Riva e seus companheiros jogaram nos anos 60. Acredito que ele foi melhor jogador no auge que o Corinthians teve na história. (Aqui cabe um parênteses que pra mim Ronaldo Fenômeno foi o melhor da história a vestir nossa camisa, mas não estava em seu auge. Ao mesmo tempo considero Marcelinho Carioca e Cássio os maiores jogadores do Corinthians, mas não foram tecnicamente melhores que Riva).
Riva jogou finais e perdeu, até teve uma muito dolorosa contra o Palmeiras. Mas relendo nossa galeria de troféus, temos um título que desconsiderar o enorme jejum.
Falo do Torneio Rio-Sao Paulo de 1966. Para quem não lembra, esse torneio era uma junção de Carioca com Paulista. Um bom torneio. Quando criança lembro que vencemos o último em 2002 e nos tornamos os maiores campeões.
O torneio de 66 foi muito importante, pois além das equipes ele foi o embrião para o Robertão que, anos depois, viria um Brasileirão via fax.

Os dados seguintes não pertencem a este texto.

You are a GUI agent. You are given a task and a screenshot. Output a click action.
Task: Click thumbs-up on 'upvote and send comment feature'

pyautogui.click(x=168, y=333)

Esse torneio por um regulamento esdrúxulo não previa desempate caso os pontos corridos acabassem mais de dois times campeões. Se empatasse dois times, haveria uma final, mas com 3 ou mais não por falta de datas.
Campeões compartilhado com Santos, Vasco e Botafogo. Zoado? Sim. Mas é título oficial. E numa era em que todos querem e conseguem validar troféus via fax, acho que o jejum de 23 anos é falácia.